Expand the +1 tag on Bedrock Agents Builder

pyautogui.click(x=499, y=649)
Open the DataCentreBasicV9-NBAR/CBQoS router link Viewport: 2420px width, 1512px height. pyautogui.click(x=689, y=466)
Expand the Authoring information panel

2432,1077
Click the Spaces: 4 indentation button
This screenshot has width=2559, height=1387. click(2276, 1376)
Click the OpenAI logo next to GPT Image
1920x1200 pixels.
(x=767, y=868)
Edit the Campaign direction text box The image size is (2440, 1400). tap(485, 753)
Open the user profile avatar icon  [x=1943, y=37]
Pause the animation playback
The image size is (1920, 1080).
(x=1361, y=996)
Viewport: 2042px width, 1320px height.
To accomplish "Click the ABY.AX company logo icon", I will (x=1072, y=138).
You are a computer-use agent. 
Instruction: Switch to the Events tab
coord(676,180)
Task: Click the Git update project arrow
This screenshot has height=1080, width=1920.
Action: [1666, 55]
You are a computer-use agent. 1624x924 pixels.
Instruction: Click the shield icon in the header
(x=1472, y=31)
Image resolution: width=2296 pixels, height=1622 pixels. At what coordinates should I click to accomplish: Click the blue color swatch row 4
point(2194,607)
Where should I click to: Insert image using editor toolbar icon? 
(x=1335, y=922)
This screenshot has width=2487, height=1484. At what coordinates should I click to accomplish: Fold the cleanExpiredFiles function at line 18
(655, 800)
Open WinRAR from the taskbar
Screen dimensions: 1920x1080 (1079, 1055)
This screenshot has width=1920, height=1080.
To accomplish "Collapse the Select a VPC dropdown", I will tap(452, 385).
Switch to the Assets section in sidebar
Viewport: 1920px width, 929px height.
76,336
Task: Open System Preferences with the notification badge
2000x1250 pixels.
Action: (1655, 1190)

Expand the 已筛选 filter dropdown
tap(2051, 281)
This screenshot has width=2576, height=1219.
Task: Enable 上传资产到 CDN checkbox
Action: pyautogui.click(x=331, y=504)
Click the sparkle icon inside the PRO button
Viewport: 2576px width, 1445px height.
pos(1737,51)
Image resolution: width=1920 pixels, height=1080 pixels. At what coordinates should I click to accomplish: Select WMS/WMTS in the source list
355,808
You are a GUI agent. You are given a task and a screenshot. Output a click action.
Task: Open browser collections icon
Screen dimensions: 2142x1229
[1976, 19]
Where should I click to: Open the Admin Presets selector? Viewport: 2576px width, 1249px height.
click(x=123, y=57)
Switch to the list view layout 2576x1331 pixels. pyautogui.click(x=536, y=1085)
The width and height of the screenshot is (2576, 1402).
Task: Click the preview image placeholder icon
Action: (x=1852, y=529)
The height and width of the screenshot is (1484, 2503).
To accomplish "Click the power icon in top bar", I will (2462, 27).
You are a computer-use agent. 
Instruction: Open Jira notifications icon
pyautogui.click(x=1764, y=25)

### What you have to do
Output nothing but the lines from the one that contains "Task: Open System" through the final line of the entries above, exactly as they appear.

### Output of the exercise
Task: Open System Preferences with the notification badge
2000x1250 pixels.
Action: (1655, 1190)

Expand the 已筛选 filter dropdown
tap(2051, 281)
This screenshot has width=2576, height=1219.
Task: Enable 上传资产到 CDN checkbox
Action: pyautogui.click(x=331, y=504)
Click the sparkle icon inside the PRO button
Viewport: 2576px width, 1445px height.
pos(1737,51)
Image resolution: width=1920 pixels, height=1080 pixels. At what coordinates should I click to accomplish: Select WMS/WMTS in the source list
355,808
You are a GUI agent. You are given a task and a screenshot. Output a click action.
Task: Open browser collections icon
Screen dimensions: 2142x1229
[1976, 19]
Where should I click to: Open the Admin Presets selector? Viewport: 2576px width, 1249px height.
click(x=123, y=57)
Switch to the list view layout 2576x1331 pixels. pyautogui.click(x=536, y=1085)
The width and height of the screenshot is (2576, 1402).
Task: Click the preview image placeholder icon
Action: (x=1852, y=529)
The height and width of the screenshot is (1484, 2503).
To accomplish "Click the power icon in top bar", I will (2462, 27).
You are a computer-use agent. 
Instruction: Open Jira notifications icon
pyautogui.click(x=1764, y=25)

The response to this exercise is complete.